A red cactus large coat hanger, inside of a modern home.
The cactus coat hanger, designed by Franco Mello and Guido Drocco.
Courtesy of Gufram.

Despite their newfound commercial success, Catharine Rossi points out that the original critical function of the radicals’ designs should not be overlooked.

“The designs by Archizoom or Superstudio were not intended to be desirable commodities,” she says. Many were made of materials that weren’t meant to survive. Already in the 1970s, Rossi says, some architects questioned how viable their projects would be as social critiques if they entered the marketplace.
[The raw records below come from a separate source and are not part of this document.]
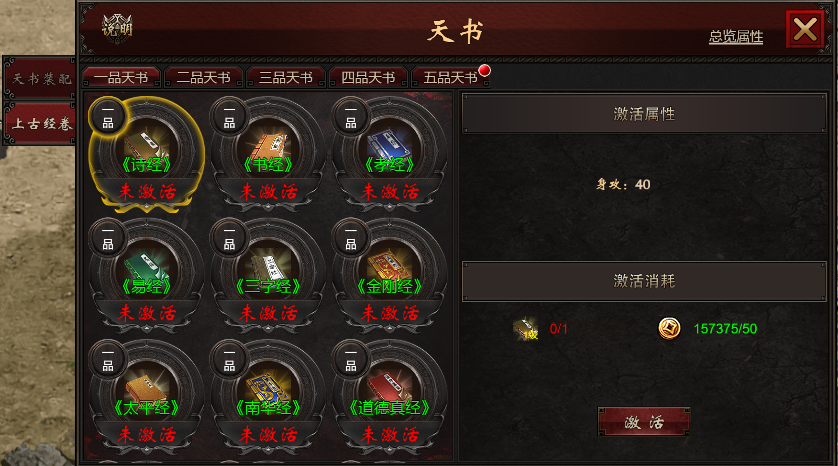Open the 上古经卷 side menu
The width and height of the screenshot is (838, 466).
[40, 124]
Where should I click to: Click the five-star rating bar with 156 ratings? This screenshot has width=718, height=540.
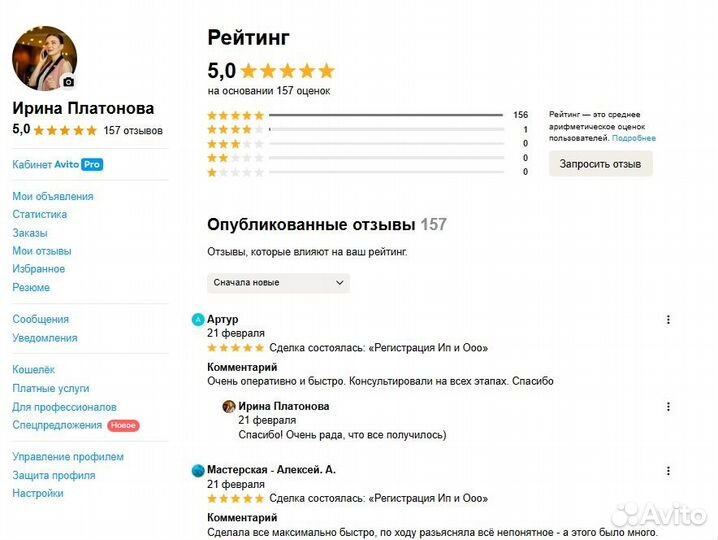pos(385,115)
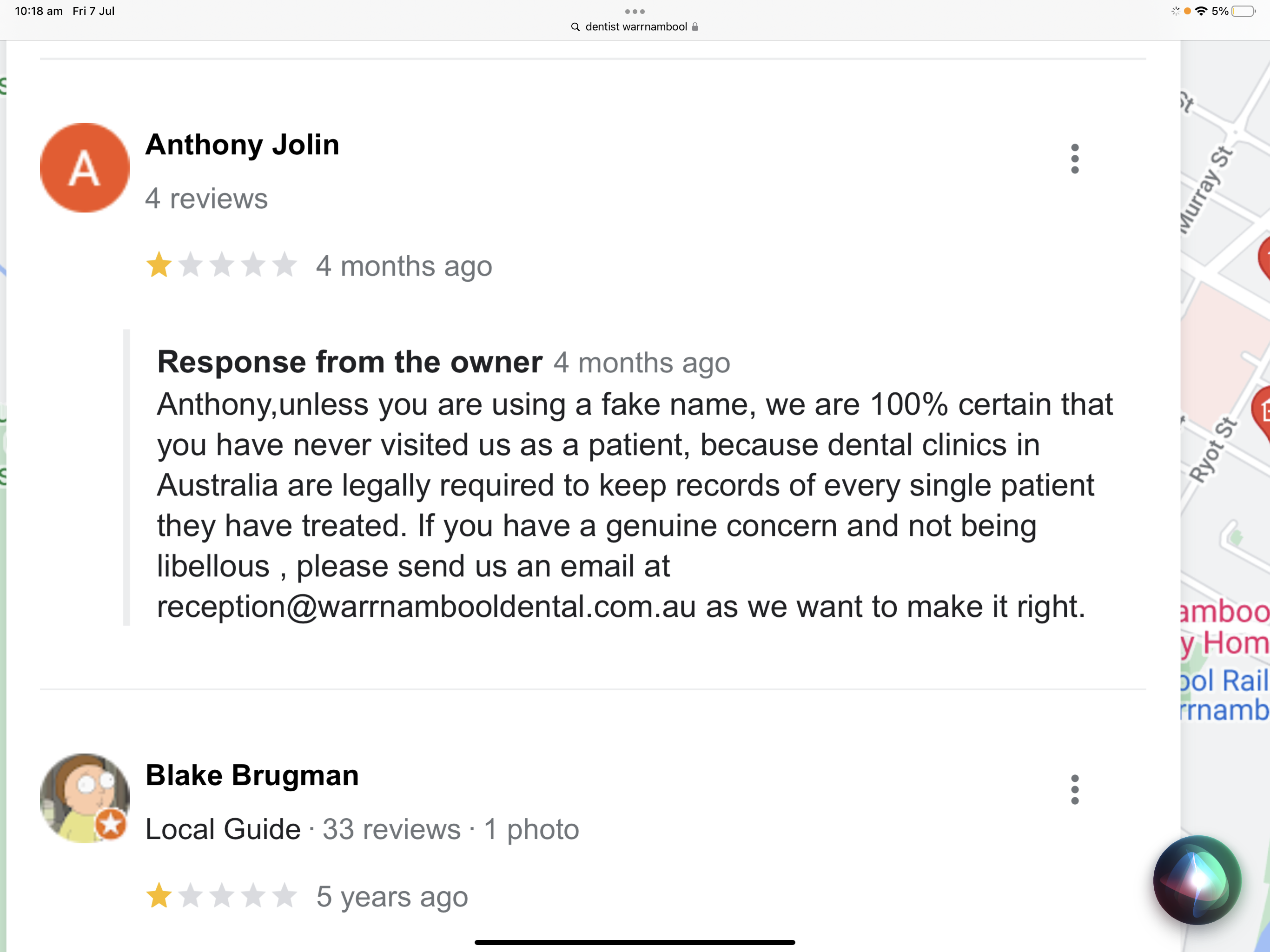
Task: Tap the Siri orb icon
Action: coord(1197,880)
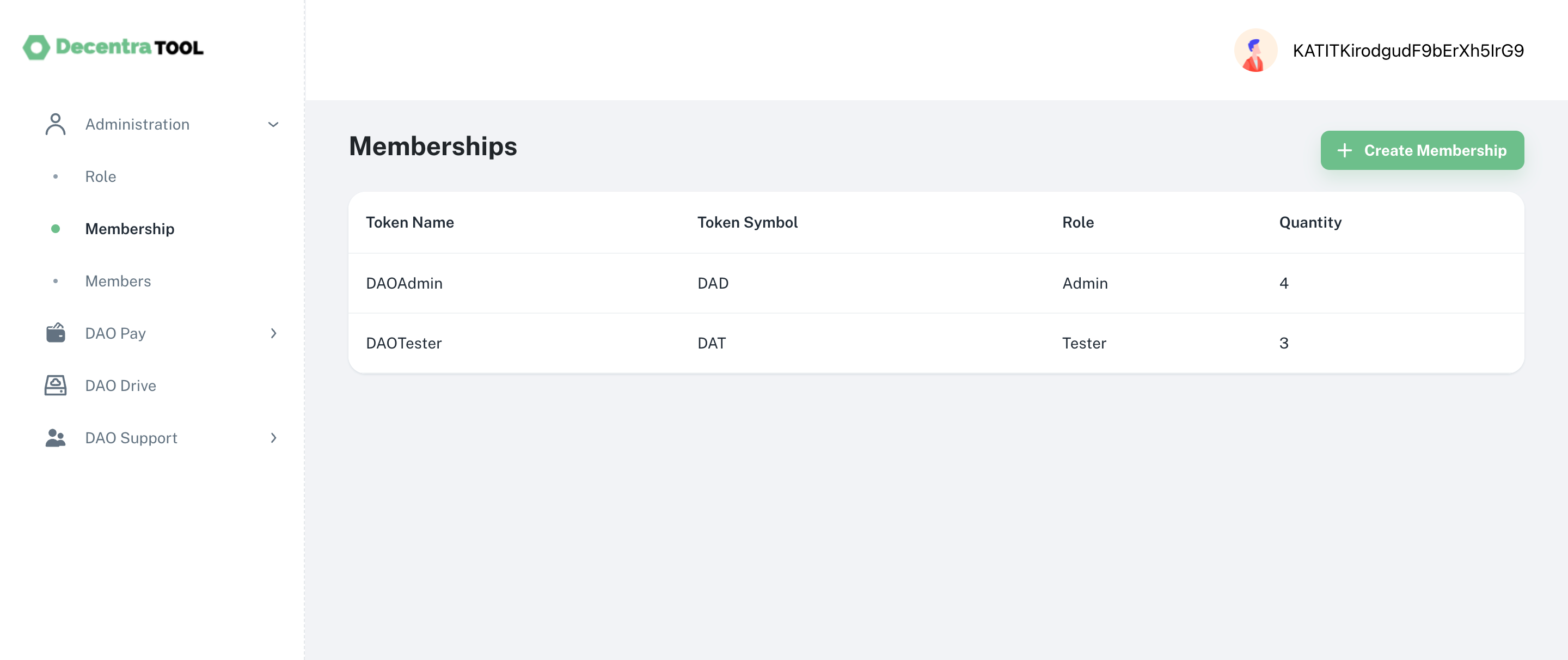Image resolution: width=1568 pixels, height=660 pixels.
Task: Select the active Membership indicator dot
Action: tap(56, 228)
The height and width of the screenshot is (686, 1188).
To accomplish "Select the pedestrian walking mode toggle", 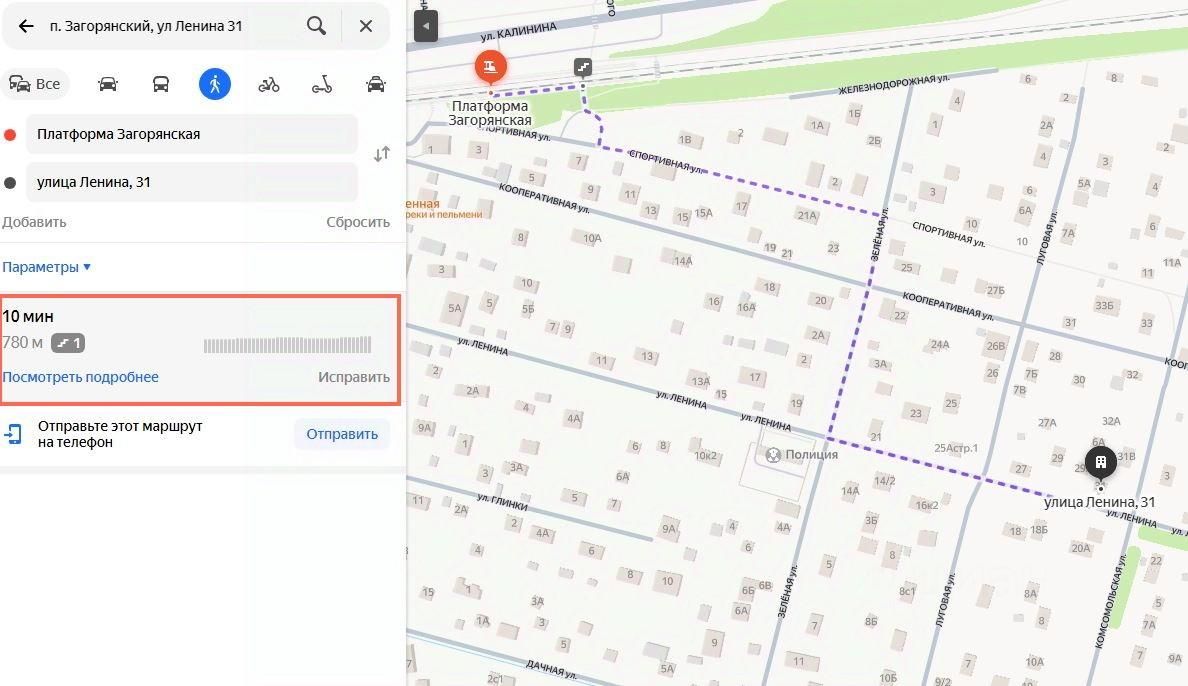I will coord(214,83).
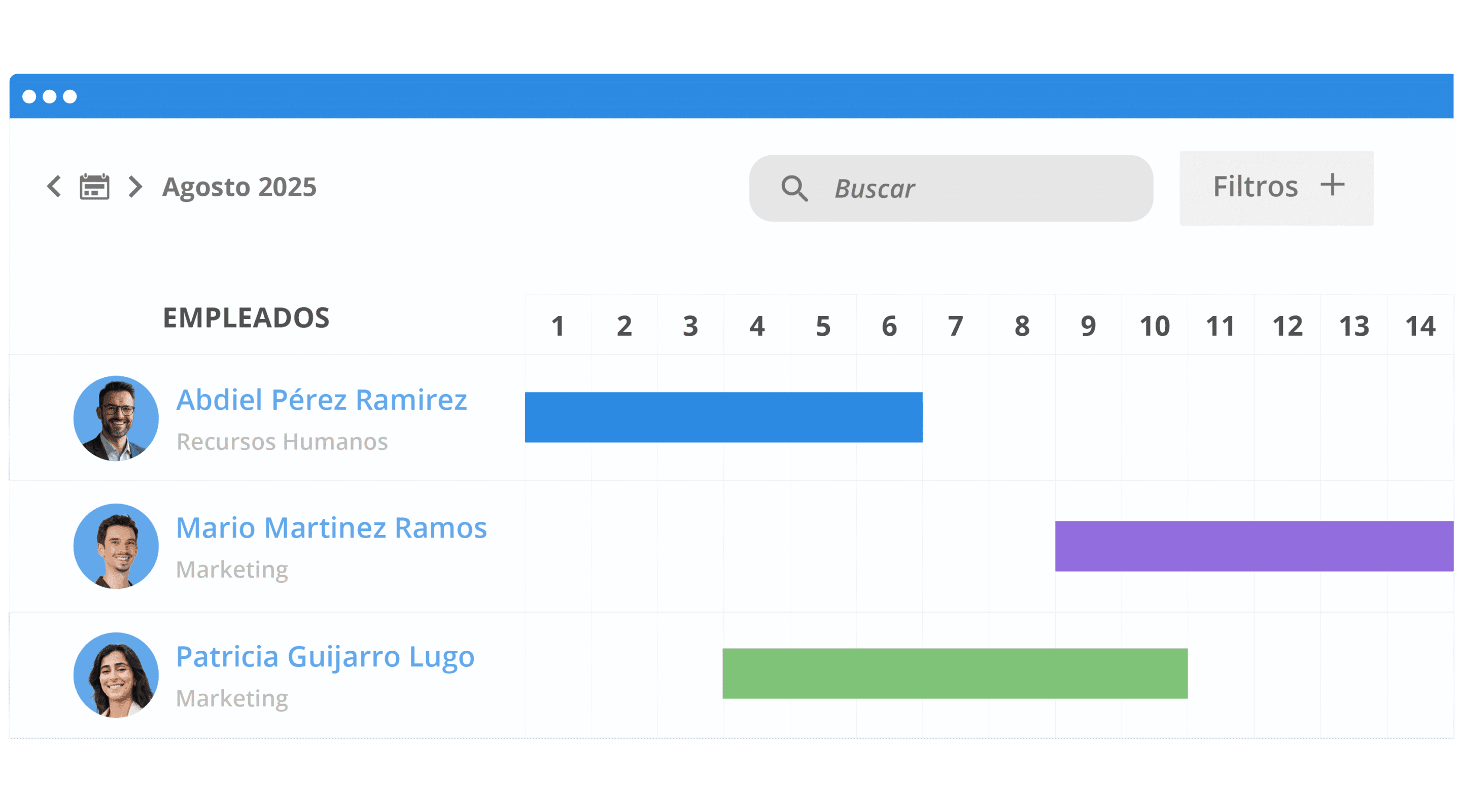Select Mario's purple absence bar
The height and width of the screenshot is (812, 1461).
point(1254,546)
“It’s interesting that … the art world has become a place where these things have been reevaluated,” she says. The more than $1.7 million fetched by David Bowie’s personal collection of Ettore Sottsass works at a recent Sotheby’s auction suggests pieces by figures of this period are experiencing an unprecedented level of interest. A red Valentine typewriter designed by Sottsass for Olivetti in the 1960s sold for nearly $60,000, instead of the estimated $350 to $500. “It will be interesting to see what that does to the cultural worth of this movement,” she adds.

Yet, while the radicals’ work may be all the rage, architecture today has little to do with their vision, says Toraldo di Francia. Like fashion (see H&M or Prada), the architecture field is largely caught in the mechanism of consumerism. “Architecture today is part of an incredible system that has turned everything into merchandise, like the objects that we buy in the supermarket or in any shopping mall.”

Perhaps, he says, there is a renewed interest in looking at a moment in which architecture and design could primarily be critical activities meant to modify society and shed light on societal ills, not purely turn a profit. Indeed, as seen in the humanitarian themes of this year’s Venice Architecture Biennale (“Reporting From the Front”) and the World Architecture Festival (“Housing for Everyone”), there appears to be a renewed interest in how architecture can shape society for the better. Today, although architects like Shigeru Ban and Alejandro Aravena take on humanitarian projects aimed at mitigating ills, they also balance such projects with commercial work. Many of the radicals, too, eventually went on to work in traditional architecture practices.

“When we did those things there was still the Berlin Wall and still the idea that there could be a socialist utopia,” says Toraldo di Francia. Since 1989, the world has transformed rapidly and that dream has largely died. “Today there is only one system.”